Rewrite the rows below with every occurrence of "How do I perform:" replaced by "How should I carry out:", leaving everything else unchanged.

****************************************

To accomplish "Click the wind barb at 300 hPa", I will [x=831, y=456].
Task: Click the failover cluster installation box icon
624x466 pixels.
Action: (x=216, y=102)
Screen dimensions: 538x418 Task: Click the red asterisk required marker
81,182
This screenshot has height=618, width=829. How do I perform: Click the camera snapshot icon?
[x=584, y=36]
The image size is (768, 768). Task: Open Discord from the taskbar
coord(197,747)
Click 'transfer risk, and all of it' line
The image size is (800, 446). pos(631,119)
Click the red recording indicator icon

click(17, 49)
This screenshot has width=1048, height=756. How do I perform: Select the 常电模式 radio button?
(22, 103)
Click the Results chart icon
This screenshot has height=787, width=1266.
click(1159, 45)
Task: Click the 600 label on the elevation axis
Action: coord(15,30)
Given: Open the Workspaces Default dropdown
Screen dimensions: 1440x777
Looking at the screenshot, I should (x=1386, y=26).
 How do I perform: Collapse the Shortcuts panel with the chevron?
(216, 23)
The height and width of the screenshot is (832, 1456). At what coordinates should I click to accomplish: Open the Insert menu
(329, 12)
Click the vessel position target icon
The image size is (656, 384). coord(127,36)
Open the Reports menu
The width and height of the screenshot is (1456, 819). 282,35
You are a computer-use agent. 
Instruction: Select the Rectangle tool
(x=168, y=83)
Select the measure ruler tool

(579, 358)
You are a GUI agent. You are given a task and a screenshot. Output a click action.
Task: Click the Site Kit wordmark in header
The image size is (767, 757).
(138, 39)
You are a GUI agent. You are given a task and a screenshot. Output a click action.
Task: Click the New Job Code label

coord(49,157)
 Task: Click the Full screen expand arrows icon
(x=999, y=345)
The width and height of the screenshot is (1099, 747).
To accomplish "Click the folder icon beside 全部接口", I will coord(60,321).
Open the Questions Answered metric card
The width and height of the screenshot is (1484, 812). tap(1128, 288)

****************************************

▸ **The completed task**:
To accomplish "Click the wind barb at 300 hPa", I will [x=831, y=456].
Task: Click the failover cluster installation box icon
624x466 pixels.
Action: (x=216, y=102)
Screen dimensions: 538x418 Task: Click the red asterisk required marker
81,182
This screenshot has height=618, width=829. How should I carry out: Click the camera snapshot icon?
[x=584, y=36]
The image size is (768, 768). Task: Open Discord from the taskbar
coord(197,747)
Click 'transfer risk, and all of it' line
The image size is (800, 446). pos(631,119)
Click the red recording indicator icon

click(17, 49)
This screenshot has width=1048, height=756. How should I carry out: Select the 常电模式 radio button?
(22, 103)
Click the Results chart icon
This screenshot has height=787, width=1266.
click(1159, 45)
Task: Click the 600 label on the elevation axis
Action: coord(15,30)
Given: Open the Workspaces Default dropdown
Screen dimensions: 1440x777
Looking at the screenshot, I should (x=1386, y=26).
 How should I carry out: Collapse the Shortcuts panel with the chevron?
(216, 23)
The height and width of the screenshot is (832, 1456). At what coordinates should I click to accomplish: Open the Insert menu
(329, 12)
Click the vessel position target icon
The image size is (656, 384). coord(127,36)
Open the Reports menu
The width and height of the screenshot is (1456, 819). 282,35
You are a computer-use agent. 
Instruction: Select the Rectangle tool
(x=168, y=83)
Select the measure ruler tool

(579, 358)
You are a GUI agent. You are given a task and a screenshot. Output a click action.
Task: Click the Site Kit wordmark in header
The image size is (767, 757).
(138, 39)
You are a GUI agent. You are given a task and a screenshot. Output a click action.
Task: Click the New Job Code label

coord(49,157)
 Task: Click the Full screen expand arrows icon
(x=999, y=345)
The width and height of the screenshot is (1099, 747).
To accomplish "Click the folder icon beside 全部接口", I will coord(60,321).
Open the Questions Answered metric card
The width and height of the screenshot is (1484, 812). tap(1128, 288)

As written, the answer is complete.